Personal information
- Full name: Alexander Wilson Crozier
- Born: 9 July 1904 Kensington, Victoria
- Died: 16 June 1974 (aged 69) Yarraville, Victoria
- Original team: Caulfield
- Height: 188 cm (6 ft 2 in)
- Weight: 88 kg (194 lb)
- Position: Follower

Playing career^{1}
- Years: Club / Games (Goals)
- 1926–27: Hawthorn / 4 (0)
- ^{1} Playing statistics correct to the end of 1927.

= Alec Crozier =

Australian rules footballer (1904–1974)

Alexander Wilson Crozier (9 July 1904 – 16 June 1974) was an Australian rules footballer who played with in the Victorian Football League (VFL).

==Early life==
The son of John Crozier (1870–1930) and Agnes Catherine Crozier, nee Alexander (1879–1948), Alexander Wilson Crozier was born at Kensington on 9 July 1904.

==Football==
Crozier joined Hawthorn at the start of the 1926 VFL season from Caulfield. After spending almost all season in the reserves he played in the final game of the season against Melbourne.
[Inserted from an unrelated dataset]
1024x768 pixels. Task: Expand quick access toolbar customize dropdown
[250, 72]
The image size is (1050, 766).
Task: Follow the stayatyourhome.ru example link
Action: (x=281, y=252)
Despite not making the senior squad at the start of the year he was frequently named in the better players in the reserves in 1927 and played another three senior games.

==Later life==
In 1934 Alec Crozier married Lorna Pearl Tepper and they lived in various areas in Melbourne until his death in June 1974. He was cremated at Fawkner Memorial Park.